Te comienza a atraer el bullicio de los animales y sin darte cuenta terminas dentro, con perros, conejos, armadillos y mapaches a tu alrededor. Sigues caminando y los olores que enamoran comienzan. Distingues los ingredientes del platillo favorito que preparan en tu casa. Junto con esa ola de recuerdos tu estómago te regresa al presente y decides que no puedes salir de la zona de comida sin antes pedir algo. “¡Pásele güero!”, te gritarían hoy en día.

Con el estómago contento, continuas el recorrido. Te das cuenta que en el fondo se encuentran los productos que solo los nobles pueden comprar como sandalias, plumas y pieles. Te maravillan los colores y las texturas pero no estás seguro de poder comprar algo tan delicado y hermoso. Indeciso, mejor retomas tu camino y paras frente a uno de mis personajes favoritos, el curandero. Entre hierbas y polvos de todo tipo y mezclas para cualquier mal – sí, también el mal de amores- deleitas tus pupilas. No te confundas, esto no es solo brujería, son prácticas medicinales que hoy en día siguen vigentes en algunas regiones del país.

Siguieron transcurriendo los años y la dinámica no cambio. Hoy en día, los mercados persisten y siguen siendo un festín para las pupilas y narices de sus visitantes. Aunque ya no es tan ordenado como antiguamente, cada mercado se ha especializado en los gustos de cada público.
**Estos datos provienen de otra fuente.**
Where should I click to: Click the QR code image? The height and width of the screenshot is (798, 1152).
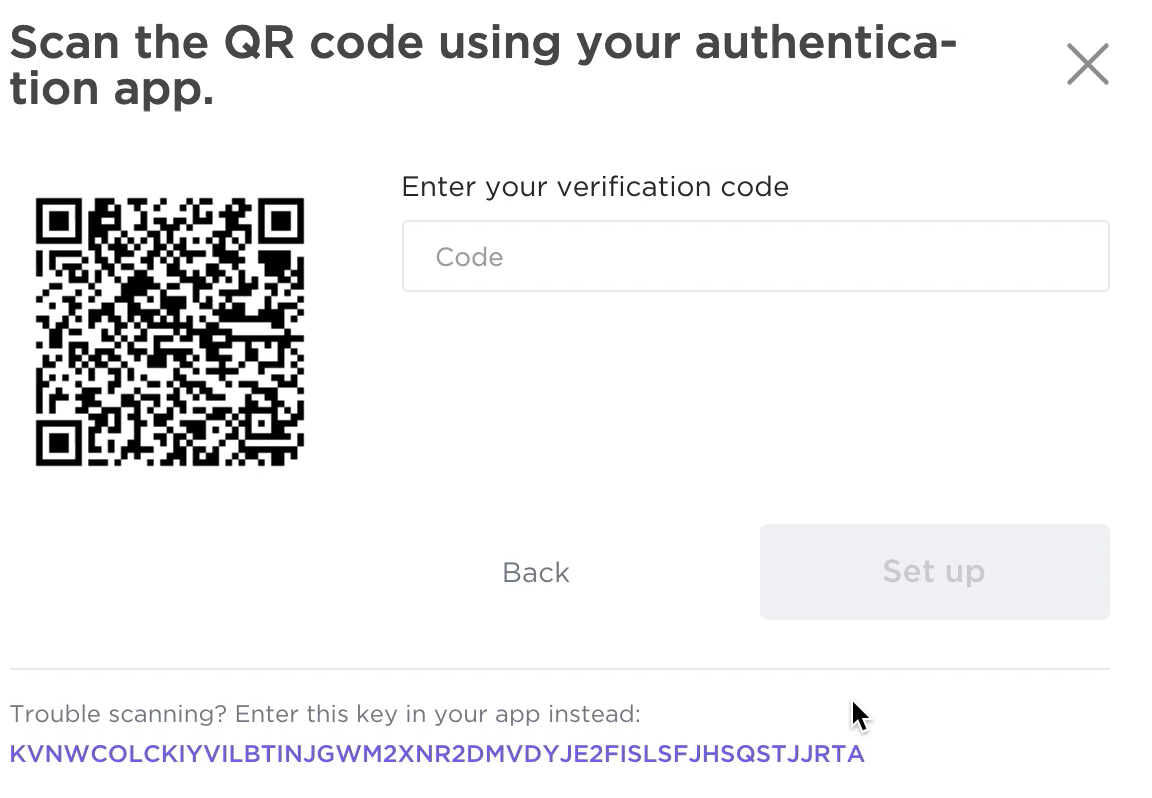[169, 331]
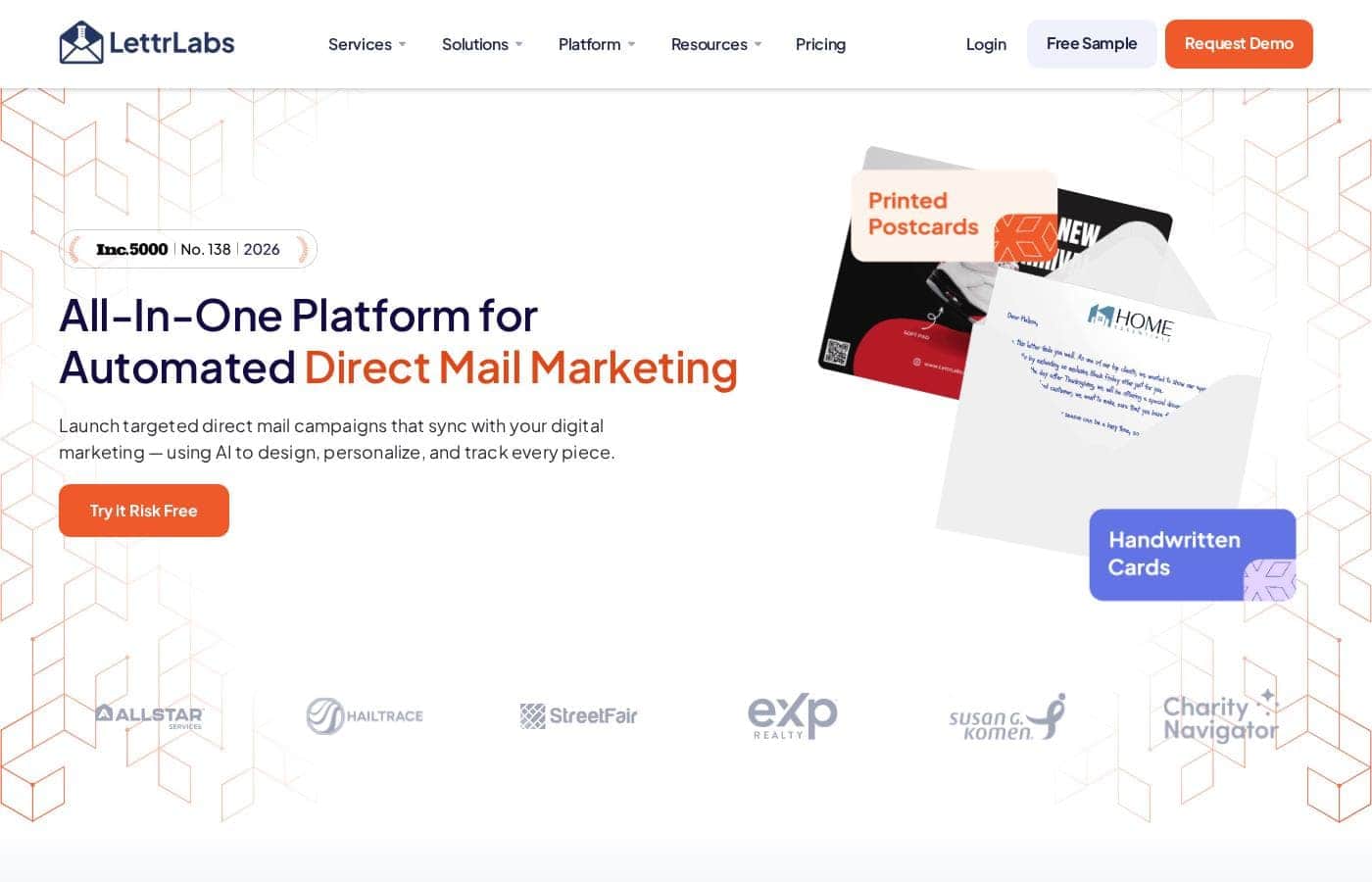
Task: Select the Charity Navigator logo
Action: (x=1221, y=717)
Cinco mercados que debes conocer

La Lagunilla: Inaugurado durante el Porfiriato, en 1893. Ve el domingo temprano para una dosis de inspiración con el arte, los discos y las antigüedades que tiene el lugar. Dónde: Allende esq. Juan Alvarez, Centro.

La Merced: Un mercado tradicional que data de 1982, aquí puedes encontrar toda la fruta, verdura y cereales que necesitas. Pero lo que me gusta de este mercado, es la gran variedad de dulces y objetos decorativos para fiestas infantiles. Dónde: Calle Rosario s/n, Venustiano Carranza.

Foto: Giulia Giordano

Jamaica: Más de 1 000 puestos dedicados a flores, plantas y arreglos. Hay 5 000 tipos de flores y plantas, todas a la venta, provenientes en su mayoría de Puebla, Veracruz, Chiapas, Oaxaca y Michoacán. Dónde: Guillermo Prieto #45, Venustiano Carranza

Sonora: Mencioné que mi sección favorita es la hierbería y este mercado tiene la más extensa del país. Mexicanos y extranjeros vienen buscando pociones de amor, amuletos o ingredientes para las ceremonias. Si este tema no te incomoda, definitivo tienes que darte una vuelta. Dónde: Av. Fray Servando Teresa de Mier #419, Venustiano Carranza.

San Juan: Ideal para los amantes del buen comer. Este lugar es famoso mundialmente entre chefs y expertos culinarios por la cantidad de ingredientes exóticos que tiene. Desde quesos y embutidos hasta carne de león o de armadillo. Dónde: Ernesto Pugibet #21, Centro.